The 2026 Trap: Don’t Bet Everything on TikTok Alone

A major mistake in 2026 is treating TikTok Shop as the only answer. Video commerce is accelerating across multiple platforms:

  • Instagram: strengthening commerce features around Reels and shop functions

  • YouTube: shopping integrations aligned with live streams and long-form review content

  • Domestic platforms: expanding live commerce formats on existing customer bases (e.g., Rakuten LIVE)

The competitive advantage in 2026 will not be “listing on TikTok Shop.”It will be organizational capability—the ability to operate across TikTok, Instagram, YouTube, and local platforms with platform-native creative and consistent execution.



The New Operating Skills Live Commerce Requires

Live commerce demands a different skill set than traditional e-commerce operations (SEO, product page optimization, retargeting).

1) Creator Partnership Management

The winning model is not “the brand controls every message.” It is “trusted creators communicate.”Overseas brands must shift from full control to designing collaboration—selecting creators who can authentically demonstrate the product and building long-term partnerships.


2) Live-First Planning and Story Design

Live is not a polished commercial. It needs structure—yet it should feel natural.The best programs balance planning (flow, key points, expected questions) with flexibility (human conversation, real-time adjustments).


3) Multi-Platform Operations

Each platform demands different formats, pacing, editing styles, creator management, and inventory coordination.This generally cannot be handled by a small “3–5 person e-commerce team” alone. Even at early scale, brands typically need dedicated roles across creator relations, production, and operations/analytics.


4) KPI Redesign

In live commerce, CVR alone is not enough. Video-native metrics become leading indicators:view duration, completion rate, comment rate, share/save signals, live stay time—these predict sales before conversion happens.



A 3-Phase 2026 Roadmap for Overseas Brands

Phase 1: Pilot + Creator Discovery (Jan–Mar)

  • Launch small on TikTok Shop (limited SKUs)

  • Test partnerships with 3–5 local creators

  • Produce multiple short videos + at least one live session

  • Goal: identify a repeatable “winning format,” not maximum revenue

Cost notes: creator fees and production costs vary widely by category and execution model.

Platform economics: TikTok Shop seller guidance states a 7% commission per qualified order (promotions may apply by period).


Phase 2: Continuous Publishing + Platform Expansion (Feb–May)

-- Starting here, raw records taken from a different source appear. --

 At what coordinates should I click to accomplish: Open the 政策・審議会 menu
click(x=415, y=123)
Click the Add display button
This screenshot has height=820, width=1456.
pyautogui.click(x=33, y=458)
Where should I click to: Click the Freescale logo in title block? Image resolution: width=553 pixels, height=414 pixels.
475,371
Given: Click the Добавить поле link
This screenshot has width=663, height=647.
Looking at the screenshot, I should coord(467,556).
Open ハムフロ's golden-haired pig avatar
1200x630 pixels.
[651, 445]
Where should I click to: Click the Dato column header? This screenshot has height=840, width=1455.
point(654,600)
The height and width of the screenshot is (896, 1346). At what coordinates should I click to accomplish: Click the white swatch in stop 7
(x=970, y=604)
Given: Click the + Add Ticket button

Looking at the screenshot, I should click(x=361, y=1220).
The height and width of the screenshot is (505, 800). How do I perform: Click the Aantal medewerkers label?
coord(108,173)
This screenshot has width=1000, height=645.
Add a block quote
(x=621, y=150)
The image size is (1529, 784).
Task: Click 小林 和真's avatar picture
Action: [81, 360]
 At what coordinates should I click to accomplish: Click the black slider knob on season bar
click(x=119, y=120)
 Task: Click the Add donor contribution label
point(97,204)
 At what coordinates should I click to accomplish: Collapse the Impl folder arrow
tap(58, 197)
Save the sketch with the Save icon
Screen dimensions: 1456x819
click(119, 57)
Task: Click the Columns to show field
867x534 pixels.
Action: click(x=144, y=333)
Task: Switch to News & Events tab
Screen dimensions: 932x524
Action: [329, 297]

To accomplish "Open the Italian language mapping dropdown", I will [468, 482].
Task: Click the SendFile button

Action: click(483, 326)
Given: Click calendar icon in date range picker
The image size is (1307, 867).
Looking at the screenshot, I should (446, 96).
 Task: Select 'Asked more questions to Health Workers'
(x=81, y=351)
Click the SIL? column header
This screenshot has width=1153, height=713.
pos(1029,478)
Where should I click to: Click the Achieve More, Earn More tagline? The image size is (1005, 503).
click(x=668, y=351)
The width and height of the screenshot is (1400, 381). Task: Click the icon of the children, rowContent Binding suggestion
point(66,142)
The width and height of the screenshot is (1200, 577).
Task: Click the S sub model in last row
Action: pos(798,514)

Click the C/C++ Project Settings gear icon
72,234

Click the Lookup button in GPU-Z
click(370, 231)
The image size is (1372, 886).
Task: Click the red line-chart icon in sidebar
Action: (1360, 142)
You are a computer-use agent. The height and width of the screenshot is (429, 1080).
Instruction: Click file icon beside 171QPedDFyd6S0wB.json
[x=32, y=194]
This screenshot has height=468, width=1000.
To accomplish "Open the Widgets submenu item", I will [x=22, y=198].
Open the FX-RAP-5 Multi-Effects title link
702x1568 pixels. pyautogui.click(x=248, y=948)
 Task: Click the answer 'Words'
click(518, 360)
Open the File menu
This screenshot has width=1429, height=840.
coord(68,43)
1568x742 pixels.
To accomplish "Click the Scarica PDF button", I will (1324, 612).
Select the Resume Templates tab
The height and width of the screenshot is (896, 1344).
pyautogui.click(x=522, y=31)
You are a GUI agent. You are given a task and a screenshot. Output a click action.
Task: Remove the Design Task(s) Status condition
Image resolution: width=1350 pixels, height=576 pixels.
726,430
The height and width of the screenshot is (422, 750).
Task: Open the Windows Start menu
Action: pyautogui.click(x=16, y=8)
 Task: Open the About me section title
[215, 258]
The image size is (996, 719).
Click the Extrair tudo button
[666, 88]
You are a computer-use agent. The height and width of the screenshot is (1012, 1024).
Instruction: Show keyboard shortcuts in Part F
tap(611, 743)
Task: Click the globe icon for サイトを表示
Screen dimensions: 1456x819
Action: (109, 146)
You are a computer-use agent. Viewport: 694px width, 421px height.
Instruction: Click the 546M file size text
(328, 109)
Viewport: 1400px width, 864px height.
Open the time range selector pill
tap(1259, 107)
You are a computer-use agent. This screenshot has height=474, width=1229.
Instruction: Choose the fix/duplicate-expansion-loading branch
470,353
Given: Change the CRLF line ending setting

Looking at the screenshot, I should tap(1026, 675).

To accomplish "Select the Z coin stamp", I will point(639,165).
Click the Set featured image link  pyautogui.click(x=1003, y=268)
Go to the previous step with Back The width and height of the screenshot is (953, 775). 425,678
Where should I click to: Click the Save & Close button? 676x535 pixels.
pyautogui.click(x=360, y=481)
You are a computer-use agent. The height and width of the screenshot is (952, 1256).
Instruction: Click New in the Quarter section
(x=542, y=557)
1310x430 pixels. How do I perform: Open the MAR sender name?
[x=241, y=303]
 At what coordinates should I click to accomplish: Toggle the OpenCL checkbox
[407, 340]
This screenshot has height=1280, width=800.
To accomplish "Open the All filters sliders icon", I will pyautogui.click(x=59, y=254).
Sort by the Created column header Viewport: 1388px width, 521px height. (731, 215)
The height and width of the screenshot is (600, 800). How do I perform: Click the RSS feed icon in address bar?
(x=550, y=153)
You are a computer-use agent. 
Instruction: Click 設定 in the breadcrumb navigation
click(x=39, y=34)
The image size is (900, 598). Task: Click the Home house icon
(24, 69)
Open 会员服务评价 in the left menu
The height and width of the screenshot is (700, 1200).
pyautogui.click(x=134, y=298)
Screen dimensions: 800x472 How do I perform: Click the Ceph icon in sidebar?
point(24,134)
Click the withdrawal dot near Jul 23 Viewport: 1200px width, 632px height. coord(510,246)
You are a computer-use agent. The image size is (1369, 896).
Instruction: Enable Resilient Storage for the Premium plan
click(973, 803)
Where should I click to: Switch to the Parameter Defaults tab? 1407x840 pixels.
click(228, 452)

  • Operate weekly on TikTok (short video cadence + multiple lives per month)

  • Expand into Instagram / YouTube depending on product-category fit

  • Grow creator network (prioritize fit and performance over sheer volume)


Phase 3: Optimization + Scaling (Mar–Jun and beyond)

  • A/B test creative hooks, storytelling formats, live time slots, offer design

  • Set a KPI system and run monthly performance reviews

  • Evolve toward cross-platform LTV thinking (how repeat purchase grows across touchpoints)



Conclusion: 2026 Will Be Japan’s “Year One” for Live Commerce

In 2026, Japan’s e-commerce center of gravity will shift from “search and compare” to “watch, discover, and buy.” Brands that build creator partnerships and a scalable operating model early can grow share rapidly. Brands that remain anchored in traditional e-commerce thinking may find that consumer attention—and transactions—have moved elsewhere.

In the live commerce era, advantage is not defined only by product quality or price. It is defined by whether a brand can consistently deliver entertainment + trust through creator relationships—and operationalize that as a repeatable engine.